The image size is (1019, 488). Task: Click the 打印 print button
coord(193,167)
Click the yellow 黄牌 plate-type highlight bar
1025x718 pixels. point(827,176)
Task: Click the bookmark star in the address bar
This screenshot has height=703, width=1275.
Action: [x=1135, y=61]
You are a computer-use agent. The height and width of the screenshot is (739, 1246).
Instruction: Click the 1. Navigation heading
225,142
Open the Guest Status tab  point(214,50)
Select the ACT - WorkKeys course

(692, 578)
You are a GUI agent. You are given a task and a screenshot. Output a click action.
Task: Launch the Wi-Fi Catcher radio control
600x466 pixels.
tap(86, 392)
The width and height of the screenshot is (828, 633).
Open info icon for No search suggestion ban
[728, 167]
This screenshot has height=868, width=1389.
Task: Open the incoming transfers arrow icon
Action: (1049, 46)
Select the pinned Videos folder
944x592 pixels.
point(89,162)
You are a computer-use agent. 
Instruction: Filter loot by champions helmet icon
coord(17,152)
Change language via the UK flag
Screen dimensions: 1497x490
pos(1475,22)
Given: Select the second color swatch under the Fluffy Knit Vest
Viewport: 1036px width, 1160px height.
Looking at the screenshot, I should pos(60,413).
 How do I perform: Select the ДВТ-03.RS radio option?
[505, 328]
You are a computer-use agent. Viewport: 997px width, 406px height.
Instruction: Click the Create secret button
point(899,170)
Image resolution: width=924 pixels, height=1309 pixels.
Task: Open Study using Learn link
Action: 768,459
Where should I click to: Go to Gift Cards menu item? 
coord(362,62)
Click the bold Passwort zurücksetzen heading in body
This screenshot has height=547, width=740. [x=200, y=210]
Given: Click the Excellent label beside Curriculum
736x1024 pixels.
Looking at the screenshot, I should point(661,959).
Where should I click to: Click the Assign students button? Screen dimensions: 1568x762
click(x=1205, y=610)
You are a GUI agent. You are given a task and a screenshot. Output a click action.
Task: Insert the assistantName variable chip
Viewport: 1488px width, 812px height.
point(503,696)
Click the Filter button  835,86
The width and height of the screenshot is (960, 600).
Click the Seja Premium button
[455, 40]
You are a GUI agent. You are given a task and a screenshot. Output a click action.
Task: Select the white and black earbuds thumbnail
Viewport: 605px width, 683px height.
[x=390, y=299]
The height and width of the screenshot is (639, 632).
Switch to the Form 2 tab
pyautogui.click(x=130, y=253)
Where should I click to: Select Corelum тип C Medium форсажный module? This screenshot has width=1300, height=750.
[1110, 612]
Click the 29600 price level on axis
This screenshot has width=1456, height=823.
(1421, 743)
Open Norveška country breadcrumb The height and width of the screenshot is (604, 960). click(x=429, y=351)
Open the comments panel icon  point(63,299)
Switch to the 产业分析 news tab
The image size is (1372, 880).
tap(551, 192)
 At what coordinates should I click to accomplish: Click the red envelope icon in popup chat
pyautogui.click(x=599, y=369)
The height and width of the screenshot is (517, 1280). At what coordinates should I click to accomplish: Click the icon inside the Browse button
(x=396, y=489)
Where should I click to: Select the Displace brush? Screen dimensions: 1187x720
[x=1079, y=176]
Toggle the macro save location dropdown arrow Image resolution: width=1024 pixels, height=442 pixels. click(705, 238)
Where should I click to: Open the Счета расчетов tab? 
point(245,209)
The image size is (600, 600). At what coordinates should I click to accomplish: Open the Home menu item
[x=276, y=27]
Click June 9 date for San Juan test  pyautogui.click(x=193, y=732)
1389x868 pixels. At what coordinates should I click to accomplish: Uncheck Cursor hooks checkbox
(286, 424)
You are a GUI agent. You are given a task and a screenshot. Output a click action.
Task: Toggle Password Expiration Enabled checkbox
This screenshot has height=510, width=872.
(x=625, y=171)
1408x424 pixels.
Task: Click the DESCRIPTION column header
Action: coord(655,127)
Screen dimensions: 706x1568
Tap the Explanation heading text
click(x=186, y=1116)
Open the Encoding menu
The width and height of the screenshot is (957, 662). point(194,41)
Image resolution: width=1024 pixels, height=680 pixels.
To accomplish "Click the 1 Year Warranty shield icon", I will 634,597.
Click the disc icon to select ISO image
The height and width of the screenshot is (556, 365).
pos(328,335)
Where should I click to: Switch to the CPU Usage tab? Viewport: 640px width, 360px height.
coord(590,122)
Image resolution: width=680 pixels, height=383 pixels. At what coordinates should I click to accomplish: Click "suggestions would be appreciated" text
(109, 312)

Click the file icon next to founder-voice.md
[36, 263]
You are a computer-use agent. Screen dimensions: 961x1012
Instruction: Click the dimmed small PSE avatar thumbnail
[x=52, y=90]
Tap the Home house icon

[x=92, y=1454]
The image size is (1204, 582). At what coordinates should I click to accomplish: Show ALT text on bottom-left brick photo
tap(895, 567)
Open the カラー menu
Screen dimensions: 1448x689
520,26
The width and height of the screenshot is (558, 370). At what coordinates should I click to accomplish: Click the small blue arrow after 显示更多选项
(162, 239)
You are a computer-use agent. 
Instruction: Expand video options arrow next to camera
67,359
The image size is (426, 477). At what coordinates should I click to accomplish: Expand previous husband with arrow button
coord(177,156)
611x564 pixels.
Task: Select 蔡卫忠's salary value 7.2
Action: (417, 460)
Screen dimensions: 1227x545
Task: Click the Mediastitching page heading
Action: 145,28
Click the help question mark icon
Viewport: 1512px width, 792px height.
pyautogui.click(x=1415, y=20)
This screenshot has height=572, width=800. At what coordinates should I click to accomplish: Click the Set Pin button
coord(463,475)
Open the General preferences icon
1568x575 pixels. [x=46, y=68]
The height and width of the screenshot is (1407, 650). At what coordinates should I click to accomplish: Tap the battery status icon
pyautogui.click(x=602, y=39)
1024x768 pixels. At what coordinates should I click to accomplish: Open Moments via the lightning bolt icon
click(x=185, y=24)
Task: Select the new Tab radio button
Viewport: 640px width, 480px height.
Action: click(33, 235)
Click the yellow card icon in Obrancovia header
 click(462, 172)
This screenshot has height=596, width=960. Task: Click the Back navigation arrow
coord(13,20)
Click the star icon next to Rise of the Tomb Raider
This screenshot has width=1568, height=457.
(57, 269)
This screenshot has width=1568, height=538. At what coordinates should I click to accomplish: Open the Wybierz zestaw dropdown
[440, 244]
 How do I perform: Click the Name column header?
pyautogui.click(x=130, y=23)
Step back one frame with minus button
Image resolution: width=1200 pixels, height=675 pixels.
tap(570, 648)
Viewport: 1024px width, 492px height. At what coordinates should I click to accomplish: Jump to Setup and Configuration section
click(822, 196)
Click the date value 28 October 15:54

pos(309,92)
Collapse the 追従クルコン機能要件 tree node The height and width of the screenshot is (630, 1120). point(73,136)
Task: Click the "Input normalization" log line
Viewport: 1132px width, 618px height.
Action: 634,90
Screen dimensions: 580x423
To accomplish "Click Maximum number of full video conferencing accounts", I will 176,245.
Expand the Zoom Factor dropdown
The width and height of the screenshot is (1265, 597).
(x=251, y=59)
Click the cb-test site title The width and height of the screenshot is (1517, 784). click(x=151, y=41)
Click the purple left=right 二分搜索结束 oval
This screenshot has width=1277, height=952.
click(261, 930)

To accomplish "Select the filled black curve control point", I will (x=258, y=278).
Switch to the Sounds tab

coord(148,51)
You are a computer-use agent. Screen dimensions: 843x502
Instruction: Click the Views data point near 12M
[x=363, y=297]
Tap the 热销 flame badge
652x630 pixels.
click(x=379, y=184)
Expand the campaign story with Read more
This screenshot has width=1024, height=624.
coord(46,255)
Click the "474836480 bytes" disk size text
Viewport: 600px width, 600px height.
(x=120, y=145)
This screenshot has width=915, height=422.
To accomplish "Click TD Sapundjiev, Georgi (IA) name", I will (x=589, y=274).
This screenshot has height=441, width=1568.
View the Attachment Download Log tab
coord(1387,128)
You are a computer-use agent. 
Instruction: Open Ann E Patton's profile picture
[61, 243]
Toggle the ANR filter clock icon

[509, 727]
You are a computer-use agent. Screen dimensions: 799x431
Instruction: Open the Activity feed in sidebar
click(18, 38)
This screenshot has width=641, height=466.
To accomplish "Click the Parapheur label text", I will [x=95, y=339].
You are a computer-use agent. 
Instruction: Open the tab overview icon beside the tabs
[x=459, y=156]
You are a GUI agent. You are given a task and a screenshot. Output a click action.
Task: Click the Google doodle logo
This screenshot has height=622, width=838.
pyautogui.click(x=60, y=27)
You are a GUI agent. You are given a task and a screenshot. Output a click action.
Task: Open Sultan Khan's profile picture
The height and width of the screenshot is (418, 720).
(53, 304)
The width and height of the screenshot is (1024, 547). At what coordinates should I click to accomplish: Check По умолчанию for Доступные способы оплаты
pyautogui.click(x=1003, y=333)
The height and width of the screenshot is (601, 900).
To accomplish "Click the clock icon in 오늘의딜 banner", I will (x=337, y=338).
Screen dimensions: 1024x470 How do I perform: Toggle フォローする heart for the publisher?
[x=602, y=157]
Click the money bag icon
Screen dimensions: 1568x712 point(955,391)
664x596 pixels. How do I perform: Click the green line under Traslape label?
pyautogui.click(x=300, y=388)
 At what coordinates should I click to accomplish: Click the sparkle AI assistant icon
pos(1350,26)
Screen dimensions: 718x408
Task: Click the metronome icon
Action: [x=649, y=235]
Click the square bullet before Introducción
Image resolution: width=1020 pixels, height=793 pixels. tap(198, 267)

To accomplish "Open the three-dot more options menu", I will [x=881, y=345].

_PROBLEM_
The lines to return are those holding the string "more" anywhere in the listing above.

_EXERCISE OUTPUT_
Expand the campaign story with Read more
To accomplish "Open the three-dot more options menu", I will [x=881, y=345].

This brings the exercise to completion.